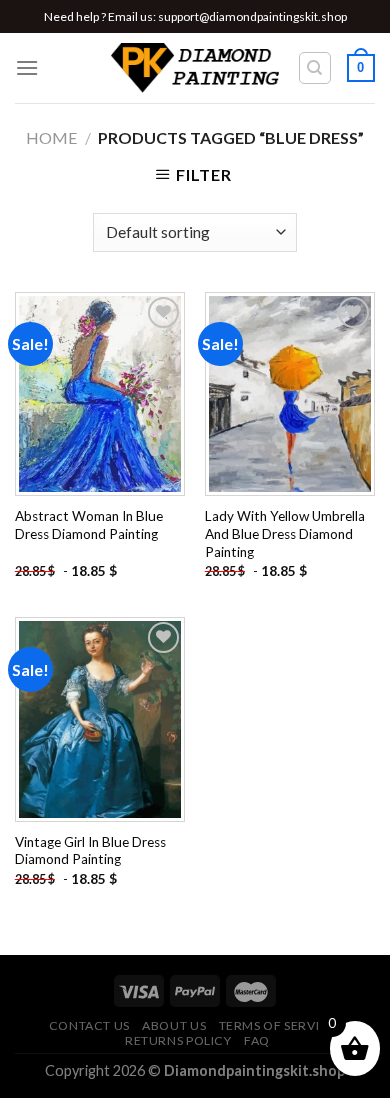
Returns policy (178, 1040)
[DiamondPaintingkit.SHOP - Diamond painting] (195, 68)
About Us (174, 1025)
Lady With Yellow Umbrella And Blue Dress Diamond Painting (285, 533)
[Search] (315, 68)
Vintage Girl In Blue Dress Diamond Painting (90, 851)
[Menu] (27, 67)
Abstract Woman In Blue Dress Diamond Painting (89, 525)
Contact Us (89, 1025)
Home (51, 137)
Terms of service (278, 1025)
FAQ (257, 1040)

---*---

> _What you are asked to do_
Find the lines above holding the word "Blue" and show them.

> _Solution_
Lady With Yellow Umbrella And Blue Dress Diamond Painting (285, 533)
Vintage Girl In Blue Dress Diamond Painting (90, 851)
Abstract Woman In Blue Dress Diamond Painting (89, 525)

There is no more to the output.